Description of the task
Search the entries for the line containing "Task: Check the". Repeat it, then every line after it, exactly through the final line.

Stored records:
>>>
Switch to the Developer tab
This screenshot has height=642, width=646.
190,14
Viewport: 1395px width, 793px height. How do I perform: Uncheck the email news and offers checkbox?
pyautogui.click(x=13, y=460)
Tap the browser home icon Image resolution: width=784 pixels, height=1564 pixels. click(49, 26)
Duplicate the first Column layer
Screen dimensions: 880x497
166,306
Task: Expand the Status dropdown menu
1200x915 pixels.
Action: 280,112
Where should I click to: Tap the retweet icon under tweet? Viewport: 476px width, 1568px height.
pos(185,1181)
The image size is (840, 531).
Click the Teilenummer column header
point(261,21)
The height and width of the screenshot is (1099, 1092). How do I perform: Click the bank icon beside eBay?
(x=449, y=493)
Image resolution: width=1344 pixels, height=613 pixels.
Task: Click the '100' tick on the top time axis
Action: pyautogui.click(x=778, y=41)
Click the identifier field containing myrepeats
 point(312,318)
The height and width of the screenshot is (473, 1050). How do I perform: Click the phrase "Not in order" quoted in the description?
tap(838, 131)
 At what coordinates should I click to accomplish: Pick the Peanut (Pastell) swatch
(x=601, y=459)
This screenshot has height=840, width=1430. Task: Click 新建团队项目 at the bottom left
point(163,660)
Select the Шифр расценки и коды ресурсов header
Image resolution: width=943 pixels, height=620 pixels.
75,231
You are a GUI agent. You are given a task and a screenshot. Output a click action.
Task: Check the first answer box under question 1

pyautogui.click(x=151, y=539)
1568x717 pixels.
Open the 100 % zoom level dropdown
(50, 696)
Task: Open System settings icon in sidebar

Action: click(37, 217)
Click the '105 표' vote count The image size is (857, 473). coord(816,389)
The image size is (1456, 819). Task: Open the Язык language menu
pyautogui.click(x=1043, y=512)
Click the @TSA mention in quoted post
<<<
Exercise output
Task: Check the first answer box under question 1

pyautogui.click(x=151, y=539)
1568x717 pixels.
Open the 100 % zoom level dropdown
(50, 696)
Task: Open System settings icon in sidebar

Action: click(37, 217)
Click the '105 표' vote count The image size is (857, 473). coord(816,389)
The image size is (1456, 819). Task: Open the Язык language menu
pyautogui.click(x=1043, y=512)
Click the @TSA mention in quoted post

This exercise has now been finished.